** Records for this task **
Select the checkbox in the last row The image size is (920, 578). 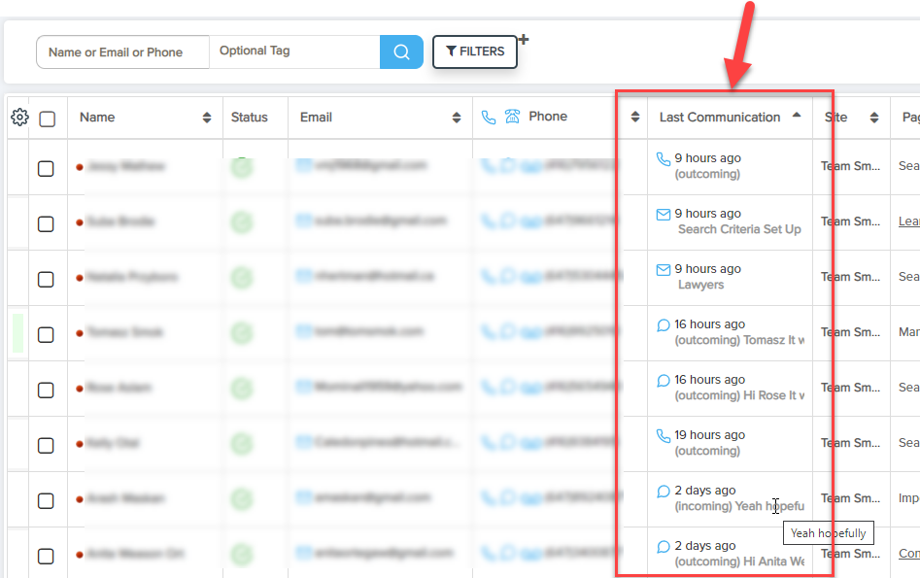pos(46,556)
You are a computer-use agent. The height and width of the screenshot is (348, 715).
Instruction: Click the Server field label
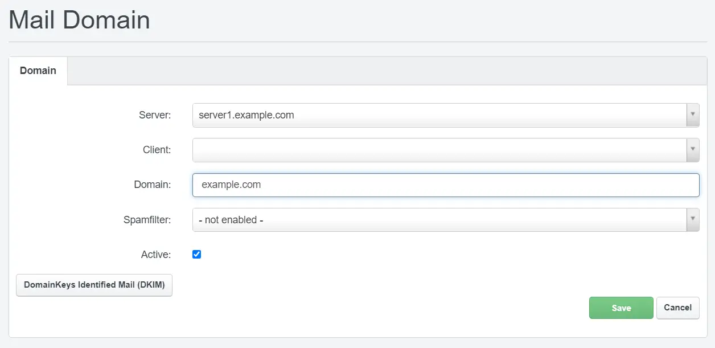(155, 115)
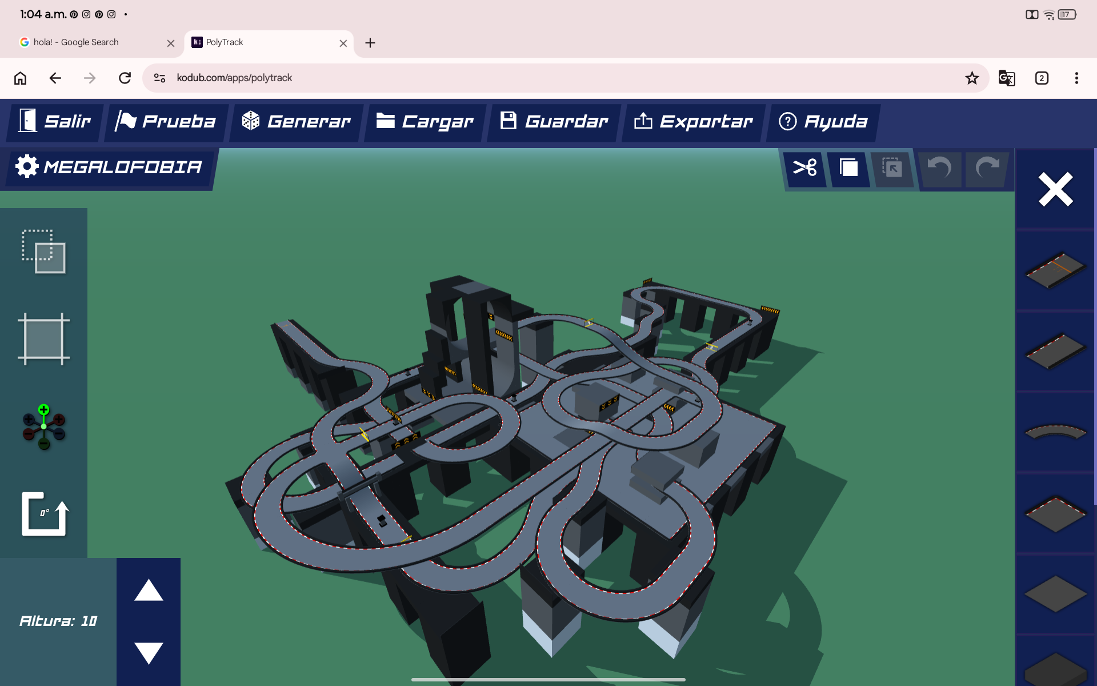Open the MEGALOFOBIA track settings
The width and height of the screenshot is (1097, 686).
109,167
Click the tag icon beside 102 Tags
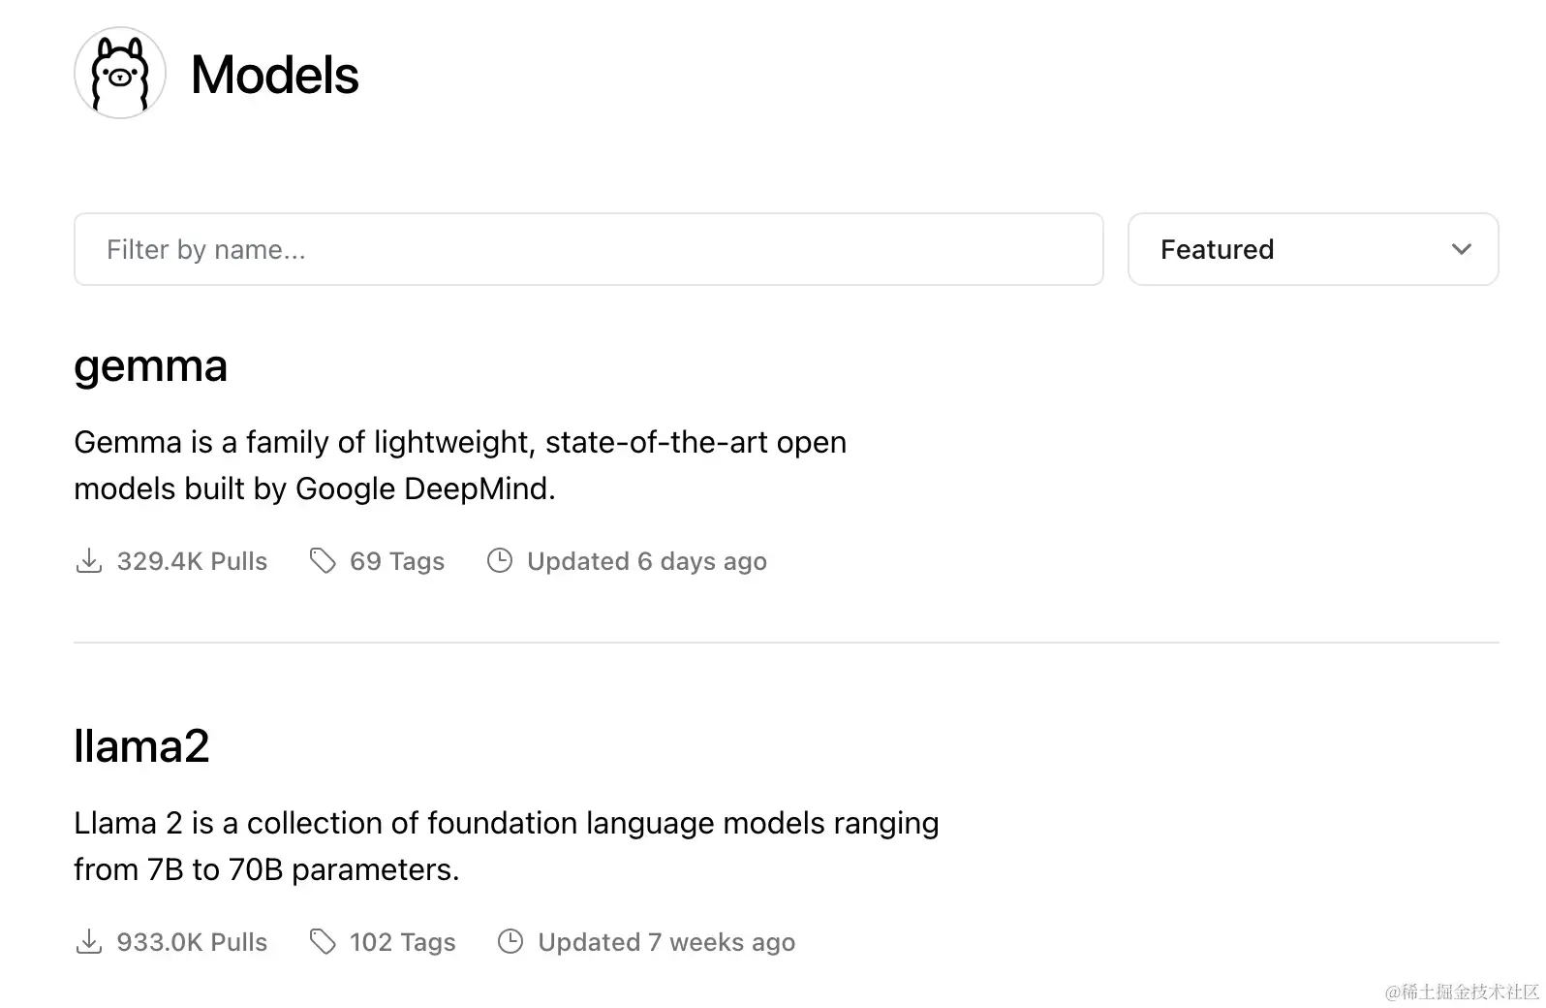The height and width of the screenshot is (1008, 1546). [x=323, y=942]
...
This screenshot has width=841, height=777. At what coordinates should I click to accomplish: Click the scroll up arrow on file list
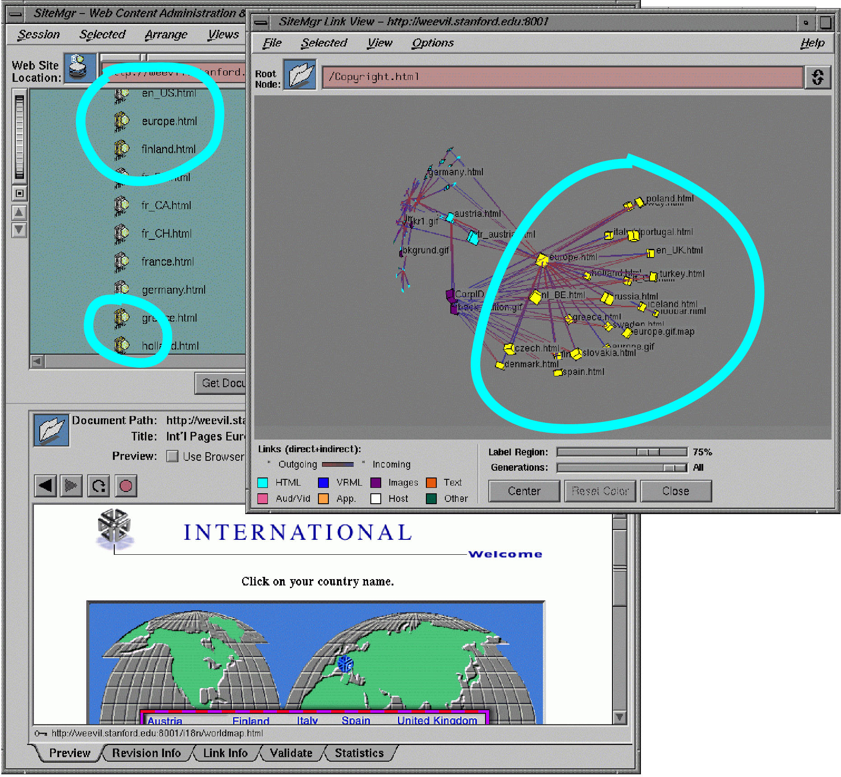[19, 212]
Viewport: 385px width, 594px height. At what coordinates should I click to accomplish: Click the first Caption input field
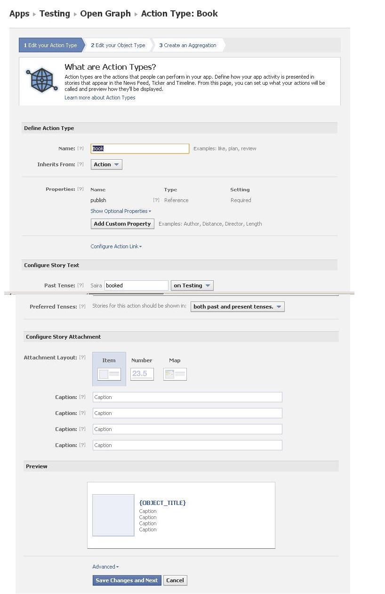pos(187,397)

** Instructions for the task **
Write out the records as a Markdown table, starting with the line that contains "This screenshot has" and going on through the line that contains "pos(187,397)". Use the columns "Number" and "Entry", skip blank lines, and leave the pictures out.

** Exercise response **
| Number | Entry |
|---|---|
| 1 | This screenshot has width=841, height=777. At what coordinates should I click to accomplish: Click the scroll up arrow on file list |
| 2 | [19, 212] |
| 3 | Viewport: 385px width, 594px height. At what coordinates should I click to accomplish: Click the first Caption input field |
| 4 | pos(187,397) |